Dependencies, however, come in two flavors. Syntactic dependencies do not rely on the meanings of the names of the connected nodes. Semantic dependencies, however, do. Are the dependencies of figure 2 also good semantic dependencies?

To answer this question, we must inspect the names of the dependent classes and ask whether they, "Make sense," in that a connection between those names might be expected within their respective epistemological domains.

So, we have an Analyzer dependent on ReusableStringReader. This makes sense; if you were building functionality to analyze something, you might well want to read strings and a, "Reusable," string reader sounds like a specific type of string reader so this semantic dependency hardly surprises. Similarly, the AnalyzerWrapper might well depend on an Analyzer. Repeating the exercise reveals a sound semantic structure.

Structure being a set of nodes and their interconnections, which, then, is more important: syntactic or semantic structure?

Let us change figure 2 to deliberately degrade its semantic structure.

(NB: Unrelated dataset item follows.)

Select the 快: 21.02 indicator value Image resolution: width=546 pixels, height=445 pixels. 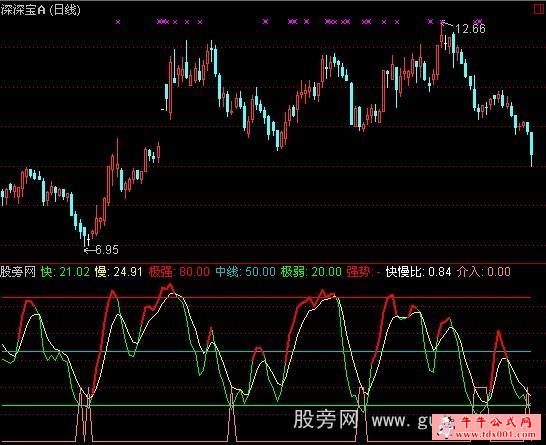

A purely syntactic change involves changing the dependencies between nodes. A purely semantic change involves changing the names of nodes (adding or removing a node is both a syntactic and semantic change). So let us make the smallest semantic modification by changing ReusableStringReader's name to Banana.

Figure 3: Good package structure selection1 - image by Spoiklin Soice

Figure 3: A semantic slip-up.

"Banana," is a ghastly name for the ReusableStringReader class. The programmer trying to understand this package would weep when seeing that the analysis functionality depends on a fruit (or herb, or whatever the hell a banana is). Monkeys depend on bananas, not analysis functionalities. This is bad semantic structure.

But if we change the code in Banana, can we still predict potential ripple effects? Yes we can, because ripple effects travel over syntactic rather than semantic dependencies. Even if we remove all semantic information - see figure 4 - we can trace potentially impacted classes.

Figure 4: Good package structure selection1 - image by Spoiklin Soice

Figure 4: A semantics-free diagram.

Alternately, we can examine a badly syntactically structured package and improve its semantics to gauge the overall benefit. Figure 5 shows such bad package.

Figure 5: Bad package structure - image by Spoiklin Soice

Figure 5: A dreadful package from Lucene.

Except we shall not attempt a semantic improvement.

Because even if Wittgenstein and Chomsky themselves pair-programmed figure 5 into the most well-named package in the history of software engineering, estimating change costs would still be a nightmare.

Summary

The primary purpose of good software structure is to aid impact cost estimation and, indirectly, to lower actual impact costs. Semantics are a crucial comprehension aid, but semantic soundness draped on a poor syntactic structure will cost more to update than a semantic fruit-basket supported by excellent syntactic structure.

Syntactics bitch-slap semantics.

Hard.